== Your objective ==
Retype the forum post below about porting Prolog benchmarks word for word, from start to finish.

Porting turned out to be hard. I was surprised how hard it is to load one file from another Prolog file. Some systems take the name of the module to load relative to the file in which the directive appears. Some use a search path and do not like the extension (XSB). For Trealla I failed to figure out the rules and the only solution that worked was including all code in one file except for the benchmarks itself and run the benchmarks from the directory holding the source. Porting to the “classic” systems was a lot easier because error messages are much clearer, documentation is better and I experienced no crashes on any of these. My respect for Paulo Moura, making Logtalk run on these systems, has grown a lot!

A few highlights

  • SICStus Prolog is unbeatable on this benchmark set. Congrats!
  • While “Scryer Prolog” is advertised as “A modern Prolog implementation written mostly in Rust”, its GIT history goes back 7 years. It has a long way to go wrt. performance, some context to error messages and even simply loading a file (include/1 does not work, only using use_module/1 I managed to load non-module files). “Trealla” is faster, but has some weird outliers (poly_10 and sieve) and I had to work around many crashes.
  • WASM is always claimed to provide “near native performance”. On average the WASM version of SWI-Prolog is over 5 times slower. Ok, about 30% of this goes to Clang vs. GCC.

Future work

If you think some system is handled unfairly, please let me know.

  • Include more systems. Please provide a PR for your system.
  • Include benchmarks that cover other areas. Think about GC, built ins (sort/2, findall/3, etc.), program load time, indexing large databases, coroutining, constraints, tabling.
  • Include memory usage, possibly monitoring using time(1) on Linux?
  • Improve the GNU plot output. E.g. show value on hover, somehow break exceptional long bars into two. Both seem to be possible. Any GNU plot wizards around here?

Acknowledgements

@j4n_bur53 brought benchmarking under the attention.

I would like to thank the SICStus team for providing me with a permanent license for SICStus Prolog.

20 Likes

Good job. What prevents swi prolog from achieving higher speeds? For my tasks, the speed of swi prolog is quite enough.

== Supplied information ==
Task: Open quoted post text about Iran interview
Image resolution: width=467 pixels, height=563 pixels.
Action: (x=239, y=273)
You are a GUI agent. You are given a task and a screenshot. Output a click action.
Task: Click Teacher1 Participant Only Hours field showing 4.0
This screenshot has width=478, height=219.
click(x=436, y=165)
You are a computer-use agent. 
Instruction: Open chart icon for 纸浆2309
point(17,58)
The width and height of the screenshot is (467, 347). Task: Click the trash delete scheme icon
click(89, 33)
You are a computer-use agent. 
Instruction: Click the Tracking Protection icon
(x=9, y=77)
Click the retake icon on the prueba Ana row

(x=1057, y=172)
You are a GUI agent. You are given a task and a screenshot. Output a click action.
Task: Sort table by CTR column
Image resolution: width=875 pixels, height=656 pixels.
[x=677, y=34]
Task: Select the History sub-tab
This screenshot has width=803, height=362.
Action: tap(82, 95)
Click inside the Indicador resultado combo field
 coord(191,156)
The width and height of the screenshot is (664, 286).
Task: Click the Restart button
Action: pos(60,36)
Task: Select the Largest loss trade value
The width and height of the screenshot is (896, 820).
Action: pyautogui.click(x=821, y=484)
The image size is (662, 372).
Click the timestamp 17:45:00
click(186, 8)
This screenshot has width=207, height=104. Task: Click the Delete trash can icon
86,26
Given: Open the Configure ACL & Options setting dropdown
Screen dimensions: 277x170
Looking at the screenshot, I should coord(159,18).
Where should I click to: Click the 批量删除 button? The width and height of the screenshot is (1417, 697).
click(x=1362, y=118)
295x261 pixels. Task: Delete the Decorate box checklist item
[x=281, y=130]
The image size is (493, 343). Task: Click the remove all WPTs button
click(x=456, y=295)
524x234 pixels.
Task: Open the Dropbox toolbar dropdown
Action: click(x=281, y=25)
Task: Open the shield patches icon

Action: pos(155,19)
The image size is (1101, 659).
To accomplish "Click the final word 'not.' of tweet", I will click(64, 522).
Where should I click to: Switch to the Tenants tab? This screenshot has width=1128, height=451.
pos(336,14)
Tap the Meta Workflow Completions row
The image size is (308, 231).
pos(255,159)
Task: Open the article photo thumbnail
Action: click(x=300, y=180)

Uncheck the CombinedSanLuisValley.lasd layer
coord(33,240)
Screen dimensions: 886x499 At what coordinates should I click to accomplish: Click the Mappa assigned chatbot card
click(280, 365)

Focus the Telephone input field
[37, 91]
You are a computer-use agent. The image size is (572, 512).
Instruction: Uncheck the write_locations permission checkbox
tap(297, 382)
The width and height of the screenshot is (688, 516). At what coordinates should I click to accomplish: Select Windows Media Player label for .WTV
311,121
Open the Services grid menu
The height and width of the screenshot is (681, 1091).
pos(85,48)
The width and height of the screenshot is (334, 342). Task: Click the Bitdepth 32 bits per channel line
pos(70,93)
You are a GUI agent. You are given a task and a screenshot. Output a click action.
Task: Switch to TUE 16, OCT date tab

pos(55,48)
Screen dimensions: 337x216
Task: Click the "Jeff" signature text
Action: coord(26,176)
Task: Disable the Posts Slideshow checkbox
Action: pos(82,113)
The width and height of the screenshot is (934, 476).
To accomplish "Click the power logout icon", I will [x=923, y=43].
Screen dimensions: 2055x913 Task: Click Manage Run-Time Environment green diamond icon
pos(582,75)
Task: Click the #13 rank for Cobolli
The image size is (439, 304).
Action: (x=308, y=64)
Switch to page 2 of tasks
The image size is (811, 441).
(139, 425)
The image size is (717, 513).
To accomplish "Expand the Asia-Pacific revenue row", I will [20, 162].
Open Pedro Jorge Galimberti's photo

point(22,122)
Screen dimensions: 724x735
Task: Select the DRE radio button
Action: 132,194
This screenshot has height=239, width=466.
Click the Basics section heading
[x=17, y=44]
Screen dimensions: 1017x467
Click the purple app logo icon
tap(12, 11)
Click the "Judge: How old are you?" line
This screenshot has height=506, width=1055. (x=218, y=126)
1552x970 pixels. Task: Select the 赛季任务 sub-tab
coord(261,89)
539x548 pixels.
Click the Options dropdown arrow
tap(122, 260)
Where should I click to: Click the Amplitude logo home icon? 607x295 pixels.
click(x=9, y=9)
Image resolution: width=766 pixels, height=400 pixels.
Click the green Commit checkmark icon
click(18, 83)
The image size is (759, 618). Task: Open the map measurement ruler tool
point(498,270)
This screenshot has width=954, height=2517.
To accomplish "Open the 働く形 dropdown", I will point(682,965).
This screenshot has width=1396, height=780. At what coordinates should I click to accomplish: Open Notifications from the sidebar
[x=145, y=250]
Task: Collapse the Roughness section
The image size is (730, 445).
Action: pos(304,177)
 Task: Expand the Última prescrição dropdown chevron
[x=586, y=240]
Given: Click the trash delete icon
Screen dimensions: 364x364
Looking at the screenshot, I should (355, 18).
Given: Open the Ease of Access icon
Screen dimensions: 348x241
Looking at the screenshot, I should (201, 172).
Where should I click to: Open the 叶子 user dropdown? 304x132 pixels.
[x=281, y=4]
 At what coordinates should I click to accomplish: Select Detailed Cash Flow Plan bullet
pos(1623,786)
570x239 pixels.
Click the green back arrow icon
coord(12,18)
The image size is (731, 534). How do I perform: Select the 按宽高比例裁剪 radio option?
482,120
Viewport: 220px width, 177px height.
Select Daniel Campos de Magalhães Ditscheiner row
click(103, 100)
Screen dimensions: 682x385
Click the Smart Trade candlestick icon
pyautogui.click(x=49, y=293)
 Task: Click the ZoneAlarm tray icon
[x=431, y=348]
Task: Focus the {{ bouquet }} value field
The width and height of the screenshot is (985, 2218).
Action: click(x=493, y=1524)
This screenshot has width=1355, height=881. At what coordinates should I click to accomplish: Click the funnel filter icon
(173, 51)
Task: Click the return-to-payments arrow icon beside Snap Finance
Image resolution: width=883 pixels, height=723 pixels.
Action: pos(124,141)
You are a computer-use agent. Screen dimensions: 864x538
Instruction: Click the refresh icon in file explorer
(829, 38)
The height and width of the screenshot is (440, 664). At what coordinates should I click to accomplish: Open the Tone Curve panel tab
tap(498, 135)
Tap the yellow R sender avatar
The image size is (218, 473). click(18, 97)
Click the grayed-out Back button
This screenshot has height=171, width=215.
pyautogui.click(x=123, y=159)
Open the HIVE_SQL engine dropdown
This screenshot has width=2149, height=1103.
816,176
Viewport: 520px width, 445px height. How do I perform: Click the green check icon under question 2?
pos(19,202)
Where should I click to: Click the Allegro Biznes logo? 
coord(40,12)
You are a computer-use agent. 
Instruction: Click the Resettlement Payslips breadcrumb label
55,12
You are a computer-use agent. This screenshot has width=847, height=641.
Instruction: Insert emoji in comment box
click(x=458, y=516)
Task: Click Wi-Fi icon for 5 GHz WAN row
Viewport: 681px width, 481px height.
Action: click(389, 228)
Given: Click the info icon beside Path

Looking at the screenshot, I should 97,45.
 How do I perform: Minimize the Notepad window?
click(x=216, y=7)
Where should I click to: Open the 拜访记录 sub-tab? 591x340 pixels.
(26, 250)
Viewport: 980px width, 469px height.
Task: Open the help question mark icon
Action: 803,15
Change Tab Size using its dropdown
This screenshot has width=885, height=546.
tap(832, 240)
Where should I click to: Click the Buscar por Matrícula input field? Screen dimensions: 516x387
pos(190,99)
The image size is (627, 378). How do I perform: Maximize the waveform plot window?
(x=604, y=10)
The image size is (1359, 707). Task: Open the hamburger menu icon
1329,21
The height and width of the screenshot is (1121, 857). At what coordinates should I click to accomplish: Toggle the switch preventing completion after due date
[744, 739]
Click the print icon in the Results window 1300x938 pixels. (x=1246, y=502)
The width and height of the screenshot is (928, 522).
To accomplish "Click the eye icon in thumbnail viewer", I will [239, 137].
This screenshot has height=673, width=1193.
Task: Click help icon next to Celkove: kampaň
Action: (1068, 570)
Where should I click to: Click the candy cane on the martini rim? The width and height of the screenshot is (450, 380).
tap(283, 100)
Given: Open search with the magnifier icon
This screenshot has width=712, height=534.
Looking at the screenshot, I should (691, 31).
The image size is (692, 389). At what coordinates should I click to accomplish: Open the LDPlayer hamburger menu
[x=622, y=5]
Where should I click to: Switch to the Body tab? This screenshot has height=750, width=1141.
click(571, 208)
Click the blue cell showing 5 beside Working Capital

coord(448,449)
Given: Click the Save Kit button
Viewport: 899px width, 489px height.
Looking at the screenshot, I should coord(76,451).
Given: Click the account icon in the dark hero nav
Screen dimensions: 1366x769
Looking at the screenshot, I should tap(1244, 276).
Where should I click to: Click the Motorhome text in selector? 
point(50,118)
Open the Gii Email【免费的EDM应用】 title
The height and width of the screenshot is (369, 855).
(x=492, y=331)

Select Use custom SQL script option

== Result for this task ==
Porting turned out to be hard. I was surprised how hard it is to load one file from another Prolog file. Some systems take the name of the module to load relative to the file in which the directive appears. Some use a search path and do not like the extension (XSB). For Trealla I failed to figure out the rules and the only solution that worked was including all code in one file except for the benchmarks itself and run the benchmarks from the directory holding the source. Porting to the “classic” systems was a lot easier because error messages are much clearer, documentation is better and I experienced no crashes on any of these. My respect for Paulo Moura, making Logtalk run on these systems, has grown a lot!

A few highlights

  • SICStus Prolog is unbeatable on this benchmark set. Congrats!
  • While “Scryer Prolog” is advertised as “A modern Prolog implementation written mostly in Rust”, its GIT history goes back 7 years. It has a long way to go wrt. performance, some context to error messages and even simply loading a file (include/1 does not work, only using use_module/1 I managed to load non-module files). “Trealla” is faster, but has some weird outliers (poly_10 and sieve) and I had to work around many crashes.
  • WASM is always claimed to provide “near native performance”. On average the WASM version of SWI-Prolog is over 5 times slower. Ok, about 30% of this goes to Clang vs. GCC.

Future work

If you think some system is handled unfairly, please let me know.

  • Include more systems. Please provide a PR for your system.
  • Include benchmarks that cover other areas. Think about GC, built ins (sort/2, findall/3, etc.), program load time, indexing large databases, coroutining, constraints, tabling.
  • Include memory usage, possibly monitoring using time(1) on Linux?
  • Improve the GNU plot output. E.g. show value on hover, somehow break exceptional long bars into two. Both seem to be possible. Any GNU plot wizards around here?

Acknowledgements

@j4n_bur53 brought benchmarking under the attention.

I would like to thank the SICStus team for providing me with a permanent license for SICStus Prolog.

20 Likes

Good job. What prevents swi prolog from achieving higher speeds? For my tasks, the speed of swi prolog is quite enough.